### ASSIGNED TASK
Print each record below exactly as it appears.

======== MATERIALS PROVIDED ========

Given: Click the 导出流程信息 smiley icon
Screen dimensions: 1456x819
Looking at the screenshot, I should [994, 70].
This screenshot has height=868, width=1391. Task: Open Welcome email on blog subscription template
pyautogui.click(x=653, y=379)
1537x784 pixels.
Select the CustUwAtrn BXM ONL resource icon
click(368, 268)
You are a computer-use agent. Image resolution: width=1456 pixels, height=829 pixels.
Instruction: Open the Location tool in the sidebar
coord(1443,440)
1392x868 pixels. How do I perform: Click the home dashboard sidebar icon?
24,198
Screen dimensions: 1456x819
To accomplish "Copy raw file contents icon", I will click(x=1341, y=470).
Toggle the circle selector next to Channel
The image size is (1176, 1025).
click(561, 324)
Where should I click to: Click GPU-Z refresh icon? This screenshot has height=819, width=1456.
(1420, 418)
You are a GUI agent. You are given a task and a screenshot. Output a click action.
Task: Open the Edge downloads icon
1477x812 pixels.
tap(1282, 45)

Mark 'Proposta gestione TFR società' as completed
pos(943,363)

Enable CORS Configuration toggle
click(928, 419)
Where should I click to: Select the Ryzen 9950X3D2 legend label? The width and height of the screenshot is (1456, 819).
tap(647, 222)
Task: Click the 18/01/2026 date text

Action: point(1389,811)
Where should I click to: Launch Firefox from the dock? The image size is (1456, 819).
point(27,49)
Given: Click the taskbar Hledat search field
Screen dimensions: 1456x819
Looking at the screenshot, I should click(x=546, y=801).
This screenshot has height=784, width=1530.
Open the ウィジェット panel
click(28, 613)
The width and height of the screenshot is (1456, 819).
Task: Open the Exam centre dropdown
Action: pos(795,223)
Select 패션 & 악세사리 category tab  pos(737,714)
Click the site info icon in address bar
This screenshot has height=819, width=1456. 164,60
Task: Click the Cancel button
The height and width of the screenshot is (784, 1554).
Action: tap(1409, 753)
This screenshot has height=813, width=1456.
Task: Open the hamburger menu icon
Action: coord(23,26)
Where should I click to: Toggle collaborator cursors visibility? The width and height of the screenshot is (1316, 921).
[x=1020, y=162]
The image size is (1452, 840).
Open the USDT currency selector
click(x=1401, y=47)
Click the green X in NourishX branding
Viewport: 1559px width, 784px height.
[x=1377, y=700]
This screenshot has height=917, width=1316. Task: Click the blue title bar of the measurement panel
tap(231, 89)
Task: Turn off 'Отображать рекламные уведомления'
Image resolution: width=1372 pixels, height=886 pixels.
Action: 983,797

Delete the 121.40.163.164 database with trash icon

========

### RESPONSE AREA
Given: Click the 导出流程信息 smiley icon
Screen dimensions: 1456x819
Looking at the screenshot, I should [994, 70].
This screenshot has height=868, width=1391. Task: Open Welcome email on blog subscription template
pyautogui.click(x=653, y=379)
1537x784 pixels.
Select the CustUwAtrn BXM ONL resource icon
click(368, 268)
You are a computer-use agent. Image resolution: width=1456 pixels, height=829 pixels.
Instruction: Open the Location tool in the sidebar
coord(1443,440)
1392x868 pixels. How do I perform: Click the home dashboard sidebar icon?
24,198
Screen dimensions: 1456x819
To accomplish "Copy raw file contents icon", I will click(x=1341, y=470).
Toggle the circle selector next to Channel
The image size is (1176, 1025).
click(561, 324)
Where should I click to: Click GPU-Z refresh icon? This screenshot has height=819, width=1456.
(1420, 418)
You are a GUI agent. You are given a task and a screenshot. Output a click action.
Task: Open the Edge downloads icon
1477x812 pixels.
tap(1282, 45)

Mark 'Proposta gestione TFR società' as completed
pos(943,363)

Enable CORS Configuration toggle
click(928, 419)
Where should I click to: Select the Ryzen 9950X3D2 legend label? The width and height of the screenshot is (1456, 819).
tap(647, 222)
Task: Click the 18/01/2026 date text

Action: point(1389,811)
Where should I click to: Launch Firefox from the dock? The image size is (1456, 819).
point(27,49)
Given: Click the taskbar Hledat search field
Screen dimensions: 1456x819
Looking at the screenshot, I should click(x=546, y=801).
This screenshot has height=784, width=1530.
Open the ウィジェット panel
click(28, 613)
The width and height of the screenshot is (1456, 819).
Task: Open the Exam centre dropdown
Action: pos(795,223)
Select 패션 & 악세사리 category tab  pos(737,714)
Click the site info icon in address bar
This screenshot has height=819, width=1456. 164,60
Task: Click the Cancel button
The height and width of the screenshot is (784, 1554).
Action: tap(1409, 753)
This screenshot has height=813, width=1456.
Task: Open the hamburger menu icon
Action: coord(23,26)
Where should I click to: Toggle collaborator cursors visibility? The width and height of the screenshot is (1316, 921).
[x=1020, y=162]
The image size is (1452, 840).
Open the USDT currency selector
click(x=1401, y=47)
Click the green X in NourishX branding
Viewport: 1559px width, 784px height.
[x=1377, y=700]
This screenshot has height=917, width=1316. Task: Click the blue title bar of the measurement panel
tap(231, 89)
Task: Turn off 'Отображать рекламные уведомления'
Image resolution: width=1372 pixels, height=886 pixels.
Action: 983,797

Delete the 121.40.163.164 database with trash icon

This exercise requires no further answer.